> [Consigna 1] Cambia "monasterios" por "conventos" en el tramo del texto sobre la economía del conocimiento que va desde "La sociedad se" hasta "física del saber.", y escribe de nuevo ese tramo completo.
> [Consigna 2] Retoma el texto sobre la economía del conocimiento y continúalo a partir de su última oración.

-------- Texto --------

Si tuviéramos que escribir la historia de la economía en un haiku, tendría que ser algo así: “Hemos pasado de la economía de los bienes a la economía del conocimiento”. Bien, como toda afirmación tajante sobre un fenómeno tan complejo, esta frase camina sobre ascuas, de modo que no nos vamos a detener mucho en ella. Lo que tiene de interesante, además, no es hasta qué punto es discutible, sino lo que aporta de verdad. Hemos pasado de conducir un arado romano a desarrollar software para realidad aumentada. Y los servicios sin base material tienen cada vez una mayor relevancia económica. Es, valga esta afirmación como nuevo resumen apresurado de nuestro desempeño económico, como si hubiéramos dedicado diez mil años a subir por la pirámide de Maslow.
La sociedad se basa en el conocimiento; ahora más que nunca, y hoy menos que en un futuro previsible. Por descontado que siempre ha habido instituciones dedicadas al cultivo del conocimiento explícito, tanto el más práctico como el más elevado. Las universidades son, eran, templos dedicados a acrecentar y transmitir el torrente del conocimiento humano. Y se crearon en los albores de la edad media, a la vera de las sedes episcopales. Los monasterios crearon una base para la transmisión física del saber.

-------- Filas de datos --------

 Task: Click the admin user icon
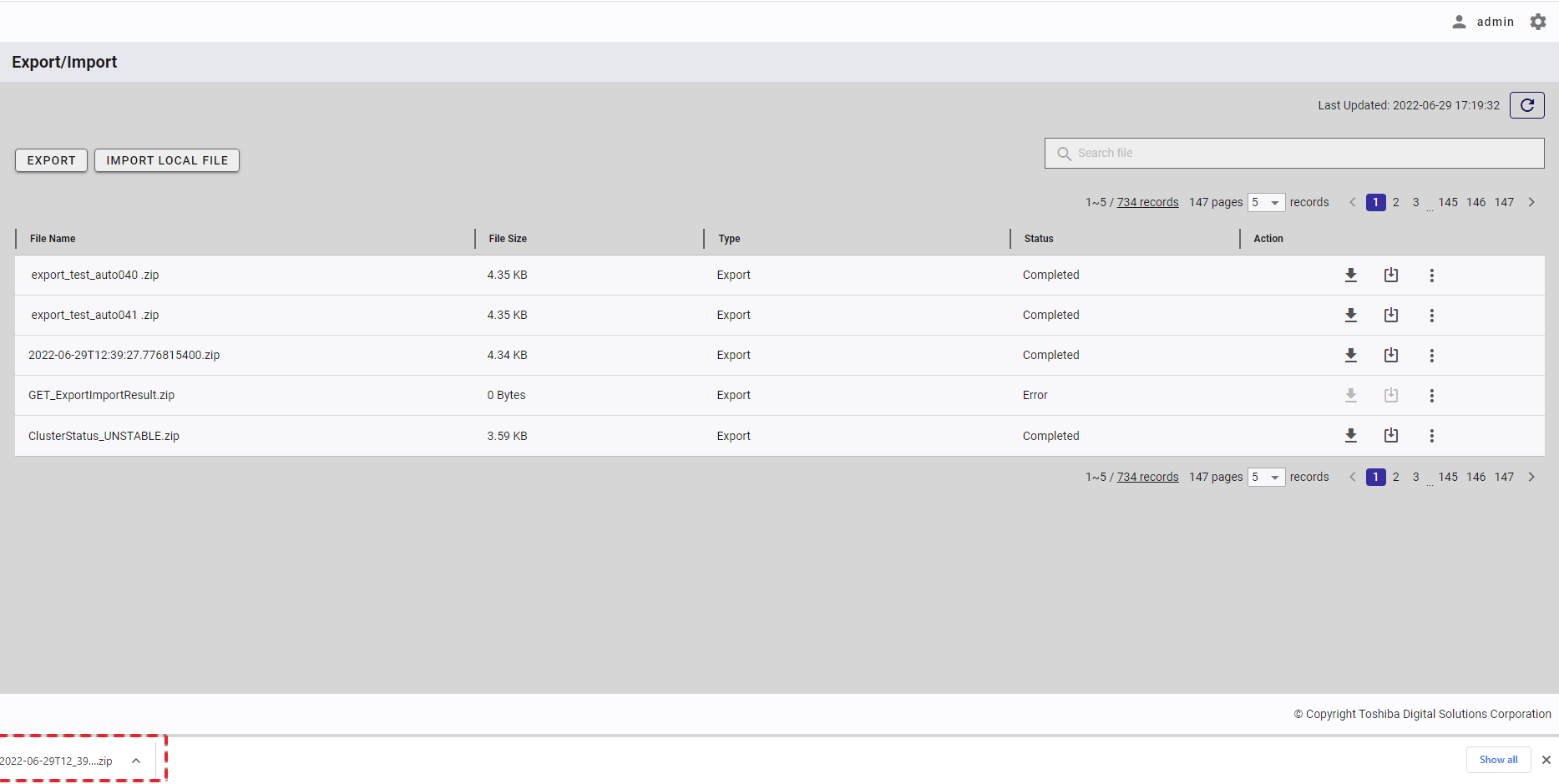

--------
-------- Filas de datos --------

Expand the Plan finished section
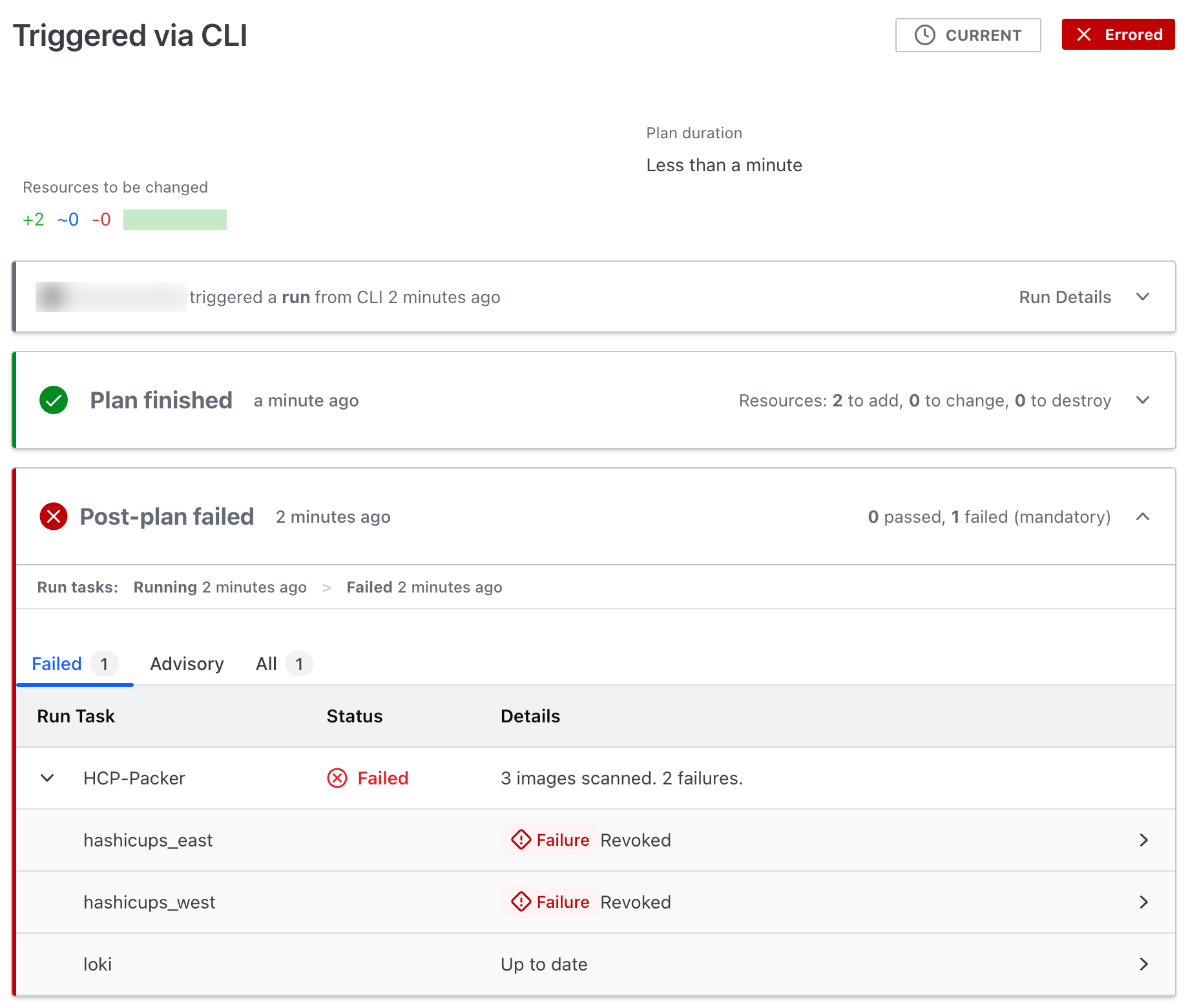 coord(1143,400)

--------

> [Respuesta escrita 1]
La sociedad se basa en el conocimiento; ahora más que nunca, y hoy menos que en un futuro previsible. Por descontado que siempre ha habido instituciones dedicadas al cultivo del conocimiento explícito, tanto el más práctico como el más elevado. Las universidades son, eran, templos dedicados a acrecentar y transmitir el torrente del conocimiento humano. Y se crearon en los albores de la edad media, a la vera de las sedes episcopales. Los conventos crearon una base para la transmisión física del saber.

> [Respuesta escrita 2]
No es necesario discrepar del todo con el canon para sentir el ambiente opresivo que puede llegar a vivirse en las universidades, porque cualquier pequeño disentimiento, o desliz, puede acarrear consecuencias desagradables; algunas, graves
Pero quizás la muerte de Dios haya acabado también con esta institución. Ya no son templos. Ya no se venera el saber como antes. Su dominio ha dejado de ser una forma de acercarse a la obra de Dios para convertirse en un terreno de refriega política. El resultado es desastroso, y ser agnóstico no me impide verlo así.
Esa podría ser la causa mediata de la crisis de la universidad, pero la inmediata es otra. La inmediata es el creciente papel del Estado en las Universidades. Volviendo a lo anterior, parece un resultado inevitable de sustituir a Dios por el Estado (Hegel).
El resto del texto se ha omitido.